I just can't understand why I can't seem to stay raw but I can go days without solid foods. So I am facing this challenge yet again head on.
The plan is to break my feast tomorrow night and I will face this issue head on and try my best to eat at least 80% raw. I can't keep running from the issue. I need to face it and win this cook and junk food battle.

M-

2 comments:

Allison said...

I can empathize with you. I've been on and off the raw wagon several times, but I keep going back to raw because it has always been the best thing for me. Every time I go off raw and have the same negative consequences I am motivated to return to raw.
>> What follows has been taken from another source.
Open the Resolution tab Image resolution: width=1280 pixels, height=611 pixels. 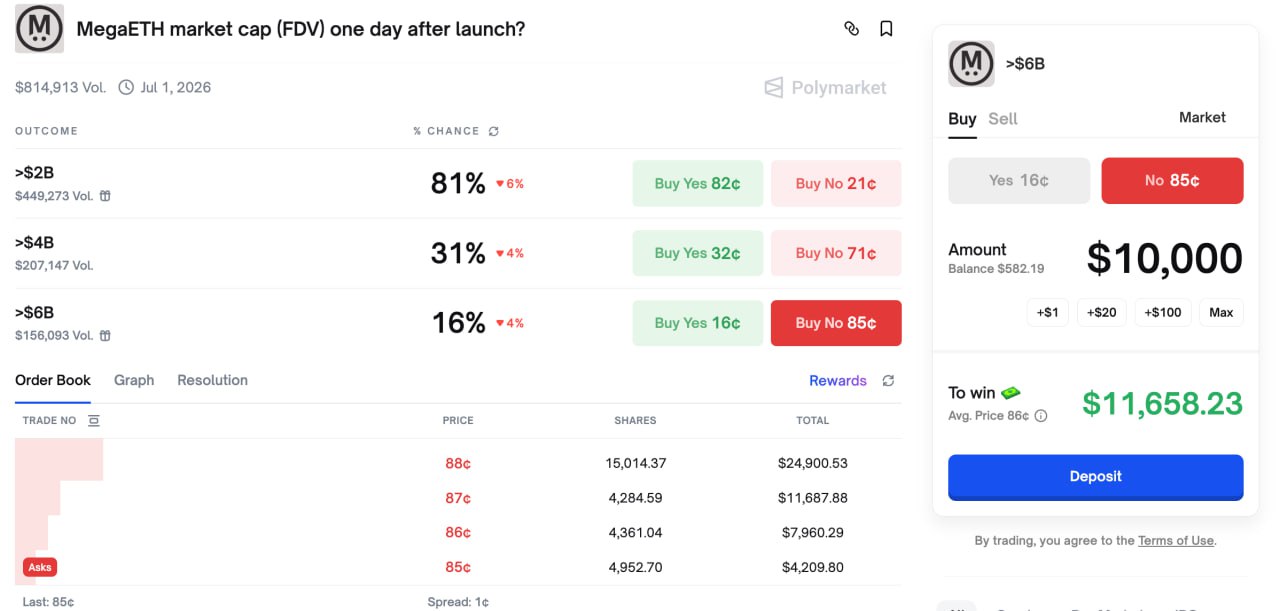point(212,380)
I think it's better to keep going back to raw than to just give up, so I refuse to give up! :-D

Anonymous said...

I recently saw a vid clip of Angela Stokes start eating again after 3 months of being on a liquid diet, she looked almost scared to eat the hydrated fruit and kept hesitating. This may be similar to you Sparkle, as if you know of her or google her you will see she lost a phenomenal amount of weight and I think I can see the feeling of fear of eating again you describe in her eyes too. Well done you, what a wonderful start you have made.